Naturally, Dad knew just what to do. He essentially just wallpapered the whole thing down. I know all of this is just like duh, but I normally can smooth the wrinkles out with my hands after laying down each layer. This however, gave such perfect results (I mean PERFECT, check out that backing) that I recommend it to all home quilt basters.
Here's what we did. The batting was taped to the floor to apply the backing and quilt top to the batting. It makes for easier smoothing when you have the fabric side up rather than batting side up. I like to bast half of the quilt at a time (shown below) so that you have less sticky area to control at once. So, spray basting onto batting.
The next part is easier if you have three participants. I couldn't get any great pictures while we were mid process since I was one of the three people involved, but hopefully you get the idea. Next week I will be basting the Good Folks quilt and I will see if I can rope someone in to photograph.
While one person smoothes, have two others hold each corner of the quilt and keep it hovered over the sticky batting. While you are smoothing from the middle towards the end of the quilt, have them slowly lay it down ahead of you.
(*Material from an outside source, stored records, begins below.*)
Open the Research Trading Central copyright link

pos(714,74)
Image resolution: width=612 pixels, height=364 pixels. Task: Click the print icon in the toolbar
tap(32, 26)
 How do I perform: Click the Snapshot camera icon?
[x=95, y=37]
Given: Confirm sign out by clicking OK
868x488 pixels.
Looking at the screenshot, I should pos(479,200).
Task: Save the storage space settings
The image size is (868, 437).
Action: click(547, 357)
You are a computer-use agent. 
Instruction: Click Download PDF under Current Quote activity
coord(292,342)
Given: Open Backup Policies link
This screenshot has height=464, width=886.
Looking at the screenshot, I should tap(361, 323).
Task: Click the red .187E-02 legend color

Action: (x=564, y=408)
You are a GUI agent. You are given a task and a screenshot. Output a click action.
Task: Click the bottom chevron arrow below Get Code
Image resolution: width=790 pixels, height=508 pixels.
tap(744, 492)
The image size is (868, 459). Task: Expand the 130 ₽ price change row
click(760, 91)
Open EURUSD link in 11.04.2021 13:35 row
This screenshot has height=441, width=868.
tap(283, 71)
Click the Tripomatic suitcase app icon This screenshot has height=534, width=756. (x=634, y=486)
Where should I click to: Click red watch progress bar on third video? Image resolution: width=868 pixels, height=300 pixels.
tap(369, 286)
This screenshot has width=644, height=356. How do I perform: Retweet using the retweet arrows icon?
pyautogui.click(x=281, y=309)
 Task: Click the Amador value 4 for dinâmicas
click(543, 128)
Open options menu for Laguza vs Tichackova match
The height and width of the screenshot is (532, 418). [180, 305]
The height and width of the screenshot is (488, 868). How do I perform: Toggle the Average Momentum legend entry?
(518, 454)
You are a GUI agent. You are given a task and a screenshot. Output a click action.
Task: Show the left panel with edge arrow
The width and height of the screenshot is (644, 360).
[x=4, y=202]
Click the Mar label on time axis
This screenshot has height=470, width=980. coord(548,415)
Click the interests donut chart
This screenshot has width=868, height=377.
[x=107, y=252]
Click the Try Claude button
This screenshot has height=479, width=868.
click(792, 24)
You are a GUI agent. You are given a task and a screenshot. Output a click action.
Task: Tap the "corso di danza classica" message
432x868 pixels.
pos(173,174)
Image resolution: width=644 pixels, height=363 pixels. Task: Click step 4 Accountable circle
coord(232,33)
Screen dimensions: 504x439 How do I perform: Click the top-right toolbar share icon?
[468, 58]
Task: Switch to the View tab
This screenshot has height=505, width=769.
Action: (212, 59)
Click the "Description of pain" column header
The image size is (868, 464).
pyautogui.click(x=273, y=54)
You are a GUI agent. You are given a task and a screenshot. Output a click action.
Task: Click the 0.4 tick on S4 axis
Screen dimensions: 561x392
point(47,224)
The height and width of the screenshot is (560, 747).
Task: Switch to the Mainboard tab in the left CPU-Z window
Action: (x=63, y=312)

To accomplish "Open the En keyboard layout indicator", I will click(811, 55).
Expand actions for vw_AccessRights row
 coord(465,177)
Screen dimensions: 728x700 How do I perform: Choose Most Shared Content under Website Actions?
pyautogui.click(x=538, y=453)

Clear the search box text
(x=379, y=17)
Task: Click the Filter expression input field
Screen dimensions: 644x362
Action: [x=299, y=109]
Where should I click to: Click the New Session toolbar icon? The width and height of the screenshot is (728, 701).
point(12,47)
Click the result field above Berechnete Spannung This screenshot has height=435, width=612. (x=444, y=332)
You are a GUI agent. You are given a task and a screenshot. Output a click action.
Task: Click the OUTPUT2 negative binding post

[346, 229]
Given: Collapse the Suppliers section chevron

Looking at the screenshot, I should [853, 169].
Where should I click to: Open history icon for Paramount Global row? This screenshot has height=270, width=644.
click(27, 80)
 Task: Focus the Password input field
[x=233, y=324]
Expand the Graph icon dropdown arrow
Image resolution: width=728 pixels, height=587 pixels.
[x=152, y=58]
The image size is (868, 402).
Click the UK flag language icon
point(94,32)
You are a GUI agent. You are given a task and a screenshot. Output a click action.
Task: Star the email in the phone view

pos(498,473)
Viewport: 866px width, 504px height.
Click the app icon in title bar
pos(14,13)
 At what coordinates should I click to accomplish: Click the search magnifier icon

This allows controlled application of the quilt back or top to the batting that is firmly secured, and it allows any wrinkles that may appear to be smoothed out before the entire area of the quilt is set.
End result, absolutely no wrinkles. Not even the 'i can live with those' wrinkles. I'm sure many people are like yea, obviously, BUT this opened a whole new world to me for perfectly basted quilts. Ill put up an in depth picture tutorial when we baste the Good Folks quilt!